Not stacked, it's all for fun.


----------



## Mollygirl (May 14, 2011)

That is great, wow he must be proud to get 3rd. I got a question about the leash you have. I'm kinda of new to all the leash stuff, as until I got these 3 crazy dogs I didn't have to use one. What is that leash used for, is it for training or helps with the barking or what. I use harnesses as I felt they are safer not pulling around the neck but that leash looks like something I could use.


----------



## Ivy (Mar 16, 2011)

Mollygirl said:


> That is great, wow he must be proud to get 3rd. I got a question about the leash you have. I'm kinda of new to all the leash stuff, as until I got these 3 crazy dogs I didn't have to use one. What is that leash used for, is it for training or helps with the barking or what. I use harnesses as I felt they are safer not pulling around the neck but that leash looks like something I could use.
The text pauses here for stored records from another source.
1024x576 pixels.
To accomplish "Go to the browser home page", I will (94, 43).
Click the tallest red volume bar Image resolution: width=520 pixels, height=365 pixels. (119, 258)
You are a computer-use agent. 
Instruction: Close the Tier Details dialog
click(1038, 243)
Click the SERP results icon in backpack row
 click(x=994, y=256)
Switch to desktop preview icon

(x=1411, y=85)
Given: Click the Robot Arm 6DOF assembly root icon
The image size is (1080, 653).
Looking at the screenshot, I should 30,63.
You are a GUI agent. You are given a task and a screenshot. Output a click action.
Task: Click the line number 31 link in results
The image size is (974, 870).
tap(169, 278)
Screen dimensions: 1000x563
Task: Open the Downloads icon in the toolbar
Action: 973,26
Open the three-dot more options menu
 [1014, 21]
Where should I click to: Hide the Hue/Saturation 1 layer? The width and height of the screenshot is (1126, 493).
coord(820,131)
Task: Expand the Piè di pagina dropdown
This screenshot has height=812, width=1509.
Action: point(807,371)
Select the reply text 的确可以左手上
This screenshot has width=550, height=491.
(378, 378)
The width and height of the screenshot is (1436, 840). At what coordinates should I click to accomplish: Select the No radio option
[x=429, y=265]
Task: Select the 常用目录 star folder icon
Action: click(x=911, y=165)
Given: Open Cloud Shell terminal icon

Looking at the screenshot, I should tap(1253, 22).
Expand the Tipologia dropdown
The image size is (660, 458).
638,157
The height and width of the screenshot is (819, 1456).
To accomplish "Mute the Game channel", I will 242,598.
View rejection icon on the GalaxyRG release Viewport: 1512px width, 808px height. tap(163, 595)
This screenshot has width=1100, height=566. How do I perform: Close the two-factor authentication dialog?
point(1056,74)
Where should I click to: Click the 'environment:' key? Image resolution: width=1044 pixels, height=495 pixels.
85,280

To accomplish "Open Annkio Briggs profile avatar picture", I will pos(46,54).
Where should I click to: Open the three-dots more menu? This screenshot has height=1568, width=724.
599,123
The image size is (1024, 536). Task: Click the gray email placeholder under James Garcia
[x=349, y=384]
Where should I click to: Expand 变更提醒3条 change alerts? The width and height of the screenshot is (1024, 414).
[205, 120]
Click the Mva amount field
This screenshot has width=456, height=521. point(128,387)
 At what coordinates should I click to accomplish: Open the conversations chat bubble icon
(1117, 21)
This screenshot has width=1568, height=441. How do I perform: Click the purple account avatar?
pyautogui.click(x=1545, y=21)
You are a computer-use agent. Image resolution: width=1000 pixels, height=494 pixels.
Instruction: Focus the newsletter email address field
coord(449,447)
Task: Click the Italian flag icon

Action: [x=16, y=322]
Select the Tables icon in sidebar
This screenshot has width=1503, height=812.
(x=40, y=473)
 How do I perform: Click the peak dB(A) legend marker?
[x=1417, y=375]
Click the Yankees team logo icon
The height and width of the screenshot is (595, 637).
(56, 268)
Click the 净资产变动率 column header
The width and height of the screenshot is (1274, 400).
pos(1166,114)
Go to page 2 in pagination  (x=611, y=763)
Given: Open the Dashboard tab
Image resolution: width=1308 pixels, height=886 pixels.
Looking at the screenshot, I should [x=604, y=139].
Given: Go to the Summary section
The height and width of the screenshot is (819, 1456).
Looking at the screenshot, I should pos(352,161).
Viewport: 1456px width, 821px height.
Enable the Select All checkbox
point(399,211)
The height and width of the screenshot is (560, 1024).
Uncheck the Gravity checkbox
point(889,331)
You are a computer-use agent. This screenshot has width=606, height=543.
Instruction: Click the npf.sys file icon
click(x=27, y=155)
Oh you mean the gentle leader. It's not a muzzle and it does not restrict the dog from using it's mouth to bark, drink, eat, bite, etc. If used correctly it helps lead the dog towards you by controlling the head.


----------



## DaneMama (Jun 27, 2008)

Way to go! He's so flippin' handsome...no wonder he placed in the top three!


----------



## AdrianVall (Aug 26, 2010)

That looks like fun! Very cool pictures.. pretty awesome of your town to organize an event like that.


----------



## SilverBeat (Jan 16, 2011)

tyti said:


> Oh you mean the gentle leader. It's not a muzzle and it does not restrict the dog from using it's mouth to bark, drink, eat, bite, etc. If used correctly it helps lead the dog towards you by controlling the head.


My friend has a gentle leader for her great pyr and her pyr hates the thing. I think because my friend puts it on too tight. Often she has a mark on her face from it for hours after. Isn't the point that it's loose unless the dog pulls?
Her dog behaves worse on a 5' leash with the gentle leader than my dog with his martingale collar on a retractable leash.


----------



## MollyWoppy (Mar 19, 2010)

I love it when your town puts on events like this for the dogs and the dog owners. Looks like there was a great turn out. Your pup is so cute, I also see why he placed so high with so many dogs there. Congratulations. Mollie the moron absolutely loves those treats that you won, they stink to high heaven but they sure are good.


----------



## Janet At Nutro (Mar 11, 2011)

Wow, what a great turn out!
Congratulations to Timber!

I use the Gentle Leader too, it's a great tool!


----------